RECORD EXTRACTS:
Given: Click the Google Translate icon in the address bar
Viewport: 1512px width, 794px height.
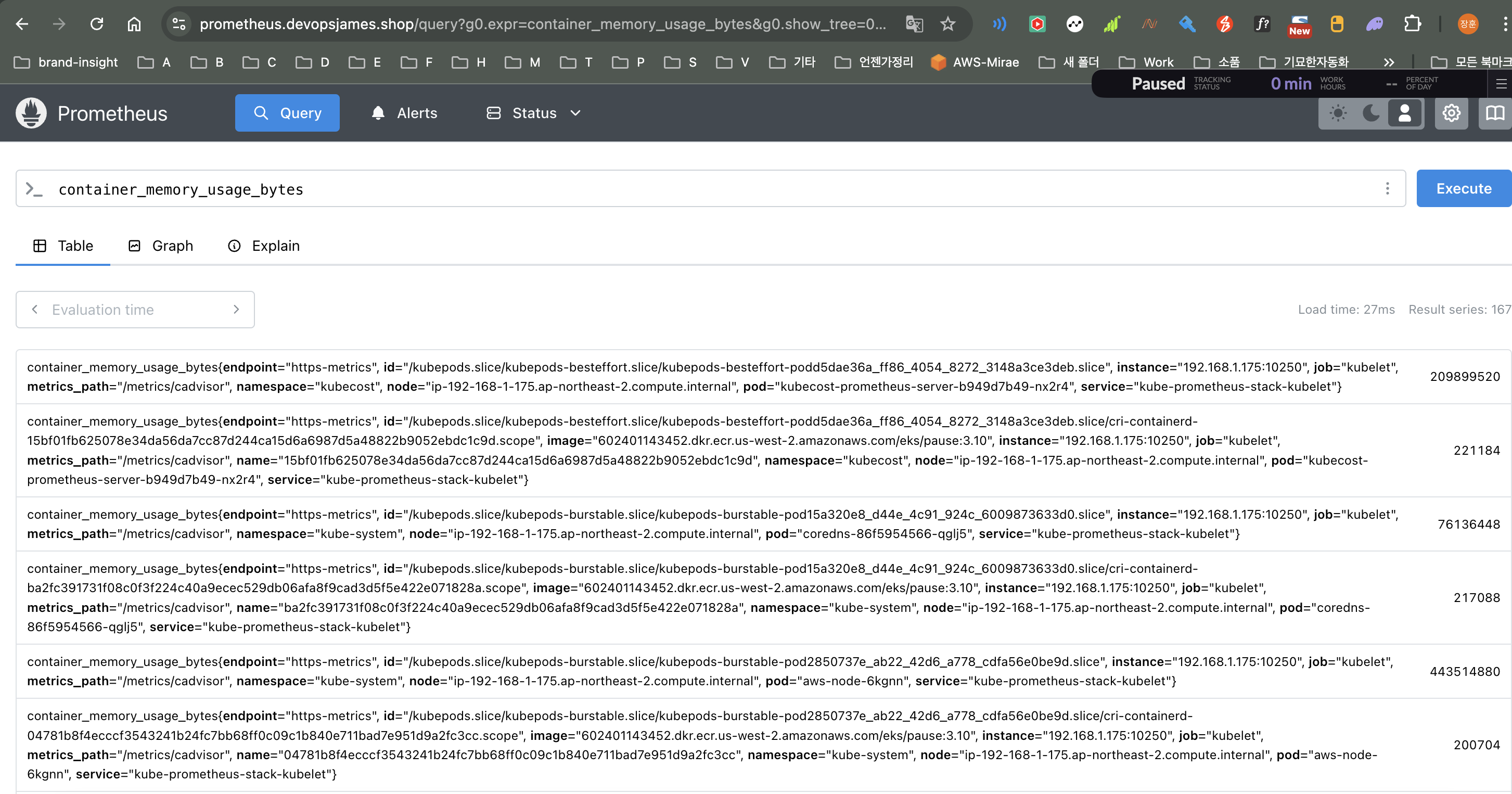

...

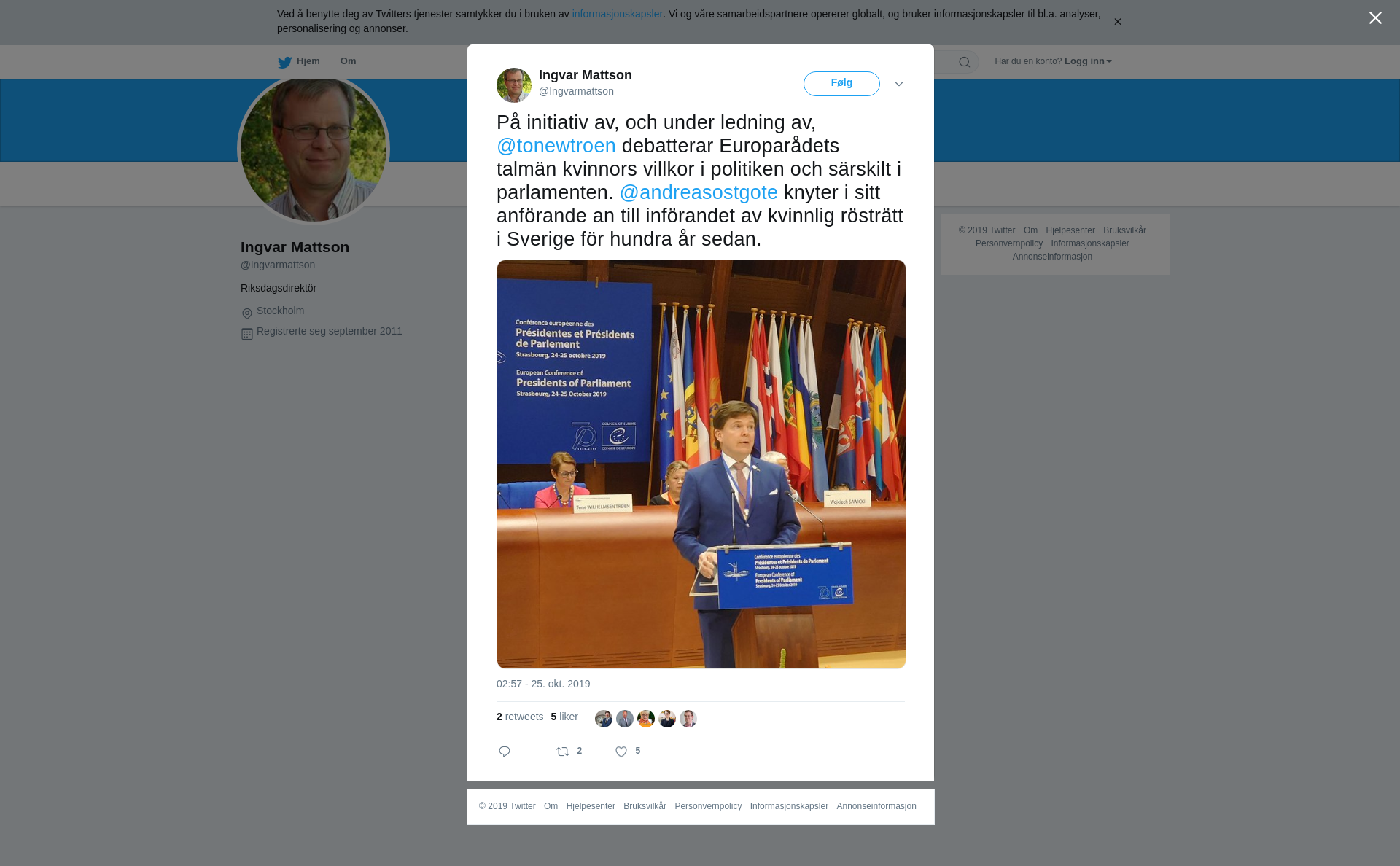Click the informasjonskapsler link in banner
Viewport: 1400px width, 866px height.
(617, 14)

---

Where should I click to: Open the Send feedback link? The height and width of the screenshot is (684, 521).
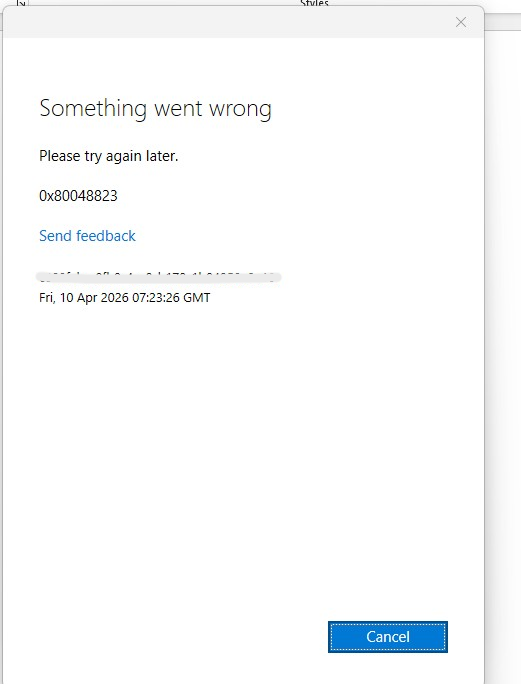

PROBLEM TO WORK ON:
Render as a numbered list, skipping blank lines, the lines of the records from the line containing "Given: Click the" to the line containing "Viewport: 1512px width, 794px height.".

ANSWER FOR THIS EXERCISE:
1. Given: Click the Google Translate icon in the address bar
2. Viewport: 1512px width, 794px height.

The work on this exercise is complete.